The progressive activist group Credo action collected more than 360,000 signatures in an online petition calling for all national advertisers to pull their support from Limbaugh's show. The petition charges that the advertisers funding his "misogynistic rants" are supporting the Repulican "war on women."
But this exodus of advertisers is of little worry to Limbaugh, who said Monday on his radio program that he has turned down "millions" in advertising from companies he does not support and thus will "replace" the companies that dropped him.
"So what we're gonna do is replace those that leave, those that no longer want access to you, those advertisers who no longer want your business, fine," Limbaugh told his listeners. "We'll replace them. It's simple, really."
Premiere Networks, which syndicates Limbaugh's show, declined to comment on how many advertisers were still supporting the program, although the company did condemn Limbaugh's comments.
"Last week, in an attempt at absurdist humor to illustrate his political point, Mr. Limbaugh used words that unfortunately distracted from the message he was trying to convey," Premiere Networks said in a statement. "We believe he did the right thing on Saturday, and again this morning on his radio show, by expressing regret for his choice of words and offering his sincere and heartfelt apology to Ms.
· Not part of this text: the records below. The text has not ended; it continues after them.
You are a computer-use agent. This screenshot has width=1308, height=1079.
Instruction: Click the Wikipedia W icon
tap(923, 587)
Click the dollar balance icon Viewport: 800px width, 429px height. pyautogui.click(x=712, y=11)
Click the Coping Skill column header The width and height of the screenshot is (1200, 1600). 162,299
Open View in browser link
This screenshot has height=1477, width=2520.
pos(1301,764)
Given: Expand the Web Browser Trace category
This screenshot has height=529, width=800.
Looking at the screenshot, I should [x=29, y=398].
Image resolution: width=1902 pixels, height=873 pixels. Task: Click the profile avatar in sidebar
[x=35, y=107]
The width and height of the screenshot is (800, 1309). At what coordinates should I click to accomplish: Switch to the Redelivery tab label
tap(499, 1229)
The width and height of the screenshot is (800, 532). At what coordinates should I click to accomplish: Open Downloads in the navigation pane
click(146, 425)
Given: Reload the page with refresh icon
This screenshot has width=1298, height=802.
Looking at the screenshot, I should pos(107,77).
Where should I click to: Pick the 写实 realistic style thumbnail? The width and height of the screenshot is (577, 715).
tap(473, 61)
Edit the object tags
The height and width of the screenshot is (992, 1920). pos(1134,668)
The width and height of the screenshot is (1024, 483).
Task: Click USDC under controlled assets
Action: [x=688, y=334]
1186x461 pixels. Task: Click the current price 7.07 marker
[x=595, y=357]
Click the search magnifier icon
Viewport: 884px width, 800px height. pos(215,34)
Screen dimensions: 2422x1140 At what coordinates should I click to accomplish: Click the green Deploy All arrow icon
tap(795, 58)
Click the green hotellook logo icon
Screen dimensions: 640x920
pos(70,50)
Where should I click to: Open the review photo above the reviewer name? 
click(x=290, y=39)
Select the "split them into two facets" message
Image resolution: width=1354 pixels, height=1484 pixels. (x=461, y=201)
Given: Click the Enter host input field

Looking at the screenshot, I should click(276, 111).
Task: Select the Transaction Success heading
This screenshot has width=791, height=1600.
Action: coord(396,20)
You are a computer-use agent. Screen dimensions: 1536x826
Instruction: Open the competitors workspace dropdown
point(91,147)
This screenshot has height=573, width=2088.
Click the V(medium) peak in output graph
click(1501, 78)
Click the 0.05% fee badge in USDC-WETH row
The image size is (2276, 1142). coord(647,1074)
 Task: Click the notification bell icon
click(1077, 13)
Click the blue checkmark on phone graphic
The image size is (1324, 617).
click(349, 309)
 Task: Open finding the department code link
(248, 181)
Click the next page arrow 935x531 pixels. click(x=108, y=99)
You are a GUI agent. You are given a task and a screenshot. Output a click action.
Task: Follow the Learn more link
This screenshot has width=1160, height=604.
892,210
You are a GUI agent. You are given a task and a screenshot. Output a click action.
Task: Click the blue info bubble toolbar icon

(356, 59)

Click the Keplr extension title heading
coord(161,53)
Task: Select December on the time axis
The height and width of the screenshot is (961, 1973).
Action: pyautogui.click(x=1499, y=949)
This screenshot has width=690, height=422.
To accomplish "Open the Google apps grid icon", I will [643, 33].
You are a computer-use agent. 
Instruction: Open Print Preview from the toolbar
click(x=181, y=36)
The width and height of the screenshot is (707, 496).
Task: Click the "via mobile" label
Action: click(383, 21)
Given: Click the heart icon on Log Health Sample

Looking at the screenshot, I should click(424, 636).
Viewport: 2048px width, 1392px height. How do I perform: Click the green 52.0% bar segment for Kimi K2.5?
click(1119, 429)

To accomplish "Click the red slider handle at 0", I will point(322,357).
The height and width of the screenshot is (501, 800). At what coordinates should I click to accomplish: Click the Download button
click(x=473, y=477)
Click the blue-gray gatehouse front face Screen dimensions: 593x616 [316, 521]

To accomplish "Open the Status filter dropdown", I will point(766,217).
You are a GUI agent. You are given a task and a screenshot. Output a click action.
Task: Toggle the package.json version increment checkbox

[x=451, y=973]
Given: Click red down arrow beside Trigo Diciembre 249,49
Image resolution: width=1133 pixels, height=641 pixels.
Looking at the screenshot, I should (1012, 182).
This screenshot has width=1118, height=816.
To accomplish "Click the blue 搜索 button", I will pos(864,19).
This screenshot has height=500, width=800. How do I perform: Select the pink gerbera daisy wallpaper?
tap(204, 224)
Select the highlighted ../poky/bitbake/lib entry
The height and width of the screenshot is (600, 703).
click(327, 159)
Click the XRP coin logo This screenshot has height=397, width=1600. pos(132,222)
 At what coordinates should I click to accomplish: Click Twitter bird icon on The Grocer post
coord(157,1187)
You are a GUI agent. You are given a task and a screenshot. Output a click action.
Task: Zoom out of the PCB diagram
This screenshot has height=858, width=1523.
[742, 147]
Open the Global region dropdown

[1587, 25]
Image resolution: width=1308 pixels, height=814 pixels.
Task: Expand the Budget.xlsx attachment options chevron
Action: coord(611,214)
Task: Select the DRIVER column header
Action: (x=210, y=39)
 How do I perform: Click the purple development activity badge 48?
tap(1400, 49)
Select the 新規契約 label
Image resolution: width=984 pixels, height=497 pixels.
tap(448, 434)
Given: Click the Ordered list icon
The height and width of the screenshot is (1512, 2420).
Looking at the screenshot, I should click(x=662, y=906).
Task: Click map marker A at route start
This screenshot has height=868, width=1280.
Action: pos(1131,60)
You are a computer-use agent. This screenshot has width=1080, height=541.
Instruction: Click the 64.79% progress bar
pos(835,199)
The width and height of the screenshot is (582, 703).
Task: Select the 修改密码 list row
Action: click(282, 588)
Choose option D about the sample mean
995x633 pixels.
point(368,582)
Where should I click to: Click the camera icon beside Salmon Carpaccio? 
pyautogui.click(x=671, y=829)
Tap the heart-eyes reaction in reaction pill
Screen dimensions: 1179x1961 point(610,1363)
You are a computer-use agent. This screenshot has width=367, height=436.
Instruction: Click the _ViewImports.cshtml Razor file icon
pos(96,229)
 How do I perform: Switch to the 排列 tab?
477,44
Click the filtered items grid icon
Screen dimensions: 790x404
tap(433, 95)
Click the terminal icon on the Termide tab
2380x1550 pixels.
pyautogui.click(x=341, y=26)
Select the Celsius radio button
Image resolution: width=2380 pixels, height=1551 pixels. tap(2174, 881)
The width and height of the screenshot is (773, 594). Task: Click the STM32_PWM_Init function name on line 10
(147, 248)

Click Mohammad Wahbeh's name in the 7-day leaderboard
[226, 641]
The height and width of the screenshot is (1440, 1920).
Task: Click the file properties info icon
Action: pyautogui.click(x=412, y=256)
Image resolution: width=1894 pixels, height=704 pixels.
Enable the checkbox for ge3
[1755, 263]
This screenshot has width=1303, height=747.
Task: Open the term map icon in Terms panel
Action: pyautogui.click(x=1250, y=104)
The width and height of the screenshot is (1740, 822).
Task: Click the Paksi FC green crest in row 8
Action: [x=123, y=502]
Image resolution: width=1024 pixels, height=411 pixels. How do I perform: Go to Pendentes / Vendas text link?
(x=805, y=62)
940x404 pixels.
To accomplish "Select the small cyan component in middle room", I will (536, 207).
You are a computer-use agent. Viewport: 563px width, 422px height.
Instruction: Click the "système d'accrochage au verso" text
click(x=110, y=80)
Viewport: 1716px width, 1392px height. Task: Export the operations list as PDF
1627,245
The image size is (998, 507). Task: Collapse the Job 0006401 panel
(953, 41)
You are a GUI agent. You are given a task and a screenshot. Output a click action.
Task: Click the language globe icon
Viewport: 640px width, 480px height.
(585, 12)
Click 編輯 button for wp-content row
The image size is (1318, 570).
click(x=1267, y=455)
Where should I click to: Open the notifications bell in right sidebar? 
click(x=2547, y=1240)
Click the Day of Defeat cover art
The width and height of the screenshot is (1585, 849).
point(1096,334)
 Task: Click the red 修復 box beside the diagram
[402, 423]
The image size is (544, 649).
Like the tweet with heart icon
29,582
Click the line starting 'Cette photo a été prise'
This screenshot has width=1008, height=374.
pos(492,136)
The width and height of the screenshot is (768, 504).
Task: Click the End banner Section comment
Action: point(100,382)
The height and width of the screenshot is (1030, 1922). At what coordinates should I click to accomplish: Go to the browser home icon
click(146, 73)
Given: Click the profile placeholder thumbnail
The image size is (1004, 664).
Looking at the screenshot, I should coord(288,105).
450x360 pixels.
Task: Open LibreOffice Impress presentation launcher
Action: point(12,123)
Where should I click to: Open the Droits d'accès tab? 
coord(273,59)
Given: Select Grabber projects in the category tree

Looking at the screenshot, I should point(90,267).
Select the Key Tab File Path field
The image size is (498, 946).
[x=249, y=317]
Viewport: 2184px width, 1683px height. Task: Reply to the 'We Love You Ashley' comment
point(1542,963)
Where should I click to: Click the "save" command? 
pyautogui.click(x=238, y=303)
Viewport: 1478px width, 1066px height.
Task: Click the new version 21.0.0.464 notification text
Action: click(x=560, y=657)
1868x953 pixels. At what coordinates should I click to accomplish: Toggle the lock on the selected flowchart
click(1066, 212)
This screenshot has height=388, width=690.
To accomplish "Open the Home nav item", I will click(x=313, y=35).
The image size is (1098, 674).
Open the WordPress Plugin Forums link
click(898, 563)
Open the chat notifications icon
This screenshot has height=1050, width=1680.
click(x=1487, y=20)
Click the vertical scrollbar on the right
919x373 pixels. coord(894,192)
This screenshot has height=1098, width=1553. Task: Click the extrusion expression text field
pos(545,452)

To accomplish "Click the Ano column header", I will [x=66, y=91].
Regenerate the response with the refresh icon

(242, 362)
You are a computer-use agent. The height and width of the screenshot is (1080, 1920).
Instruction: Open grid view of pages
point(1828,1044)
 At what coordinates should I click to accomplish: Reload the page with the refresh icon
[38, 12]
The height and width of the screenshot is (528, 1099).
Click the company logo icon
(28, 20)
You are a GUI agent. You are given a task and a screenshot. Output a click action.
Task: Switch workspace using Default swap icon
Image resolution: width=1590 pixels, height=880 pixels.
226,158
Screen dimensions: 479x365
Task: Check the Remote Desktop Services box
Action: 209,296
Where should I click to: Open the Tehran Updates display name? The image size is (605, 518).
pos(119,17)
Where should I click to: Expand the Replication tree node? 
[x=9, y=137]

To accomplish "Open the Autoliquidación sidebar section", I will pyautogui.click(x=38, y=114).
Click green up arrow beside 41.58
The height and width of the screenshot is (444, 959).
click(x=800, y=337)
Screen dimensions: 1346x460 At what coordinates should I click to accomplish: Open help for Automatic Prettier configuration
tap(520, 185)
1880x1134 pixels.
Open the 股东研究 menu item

Fluke."
Outraged activists, bloggers and concerned customers are circulating multiple lists of current Limbaugh advertisers online, many of which contain companies that do not, in fact, advertise with Limbaugh.
AutoZone and the Mid-West National Life Insurance Company of Tennessee were both mistakenly called out as Limbaugh supporters. Both companies were quick to point out the error and avoid the coming onslaught of online fury.
The life insurance company posted a bold red statement in the center of its homepage declaring that it has been "incorrectly identified as an advertiser on Rush Limbaugh's program" and was contacting the offending sites to take down the "error."